◆ **What the task requires**: Line filter on the word "accomplish": copy each matching line from the entries.

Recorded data
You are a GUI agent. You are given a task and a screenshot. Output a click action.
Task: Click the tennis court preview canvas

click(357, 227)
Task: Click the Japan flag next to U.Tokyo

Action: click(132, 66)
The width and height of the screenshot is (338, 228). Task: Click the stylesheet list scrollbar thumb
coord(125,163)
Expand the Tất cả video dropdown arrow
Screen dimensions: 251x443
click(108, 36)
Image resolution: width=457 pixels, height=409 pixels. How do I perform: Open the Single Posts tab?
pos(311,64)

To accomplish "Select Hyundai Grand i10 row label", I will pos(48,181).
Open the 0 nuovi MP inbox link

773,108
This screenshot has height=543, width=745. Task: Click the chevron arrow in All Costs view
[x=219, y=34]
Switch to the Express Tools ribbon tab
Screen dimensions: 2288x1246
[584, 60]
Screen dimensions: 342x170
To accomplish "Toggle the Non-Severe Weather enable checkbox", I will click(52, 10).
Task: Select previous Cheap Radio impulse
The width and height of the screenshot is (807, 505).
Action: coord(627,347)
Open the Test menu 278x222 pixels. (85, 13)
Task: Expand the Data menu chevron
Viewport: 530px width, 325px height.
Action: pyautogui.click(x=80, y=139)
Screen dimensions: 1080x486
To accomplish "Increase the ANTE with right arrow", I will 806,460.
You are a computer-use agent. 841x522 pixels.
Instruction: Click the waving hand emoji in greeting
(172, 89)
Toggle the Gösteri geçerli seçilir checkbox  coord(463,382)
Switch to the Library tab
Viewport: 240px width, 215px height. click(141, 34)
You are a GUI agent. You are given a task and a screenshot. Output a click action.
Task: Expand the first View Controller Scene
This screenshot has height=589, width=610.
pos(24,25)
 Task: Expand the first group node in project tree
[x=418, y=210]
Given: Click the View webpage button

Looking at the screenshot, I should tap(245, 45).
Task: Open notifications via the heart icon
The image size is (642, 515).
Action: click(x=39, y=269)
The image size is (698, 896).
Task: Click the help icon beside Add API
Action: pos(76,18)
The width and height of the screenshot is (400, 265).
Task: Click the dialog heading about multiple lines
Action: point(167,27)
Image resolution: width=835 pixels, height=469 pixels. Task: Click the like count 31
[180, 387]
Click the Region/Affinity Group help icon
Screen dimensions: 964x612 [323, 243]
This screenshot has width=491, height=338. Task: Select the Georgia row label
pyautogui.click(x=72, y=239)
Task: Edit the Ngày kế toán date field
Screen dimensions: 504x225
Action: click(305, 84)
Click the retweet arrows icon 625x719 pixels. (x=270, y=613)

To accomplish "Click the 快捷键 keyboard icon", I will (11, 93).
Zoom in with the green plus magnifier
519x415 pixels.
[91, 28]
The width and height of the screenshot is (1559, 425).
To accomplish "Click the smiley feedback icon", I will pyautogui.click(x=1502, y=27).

◆ **Answer for this exercise**:
To accomplish "Select Hyundai Grand i10 row label", I will pos(48,181).
To accomplish "Toggle the Non-Severe Weather enable checkbox", I will click(52, 10).
To accomplish "Increase the ANTE with right arrow", I will 806,460.
To accomplish "Click the 快捷键 keyboard icon", I will (11, 93).
To accomplish "Click the smiley feedback icon", I will pyautogui.click(x=1502, y=27).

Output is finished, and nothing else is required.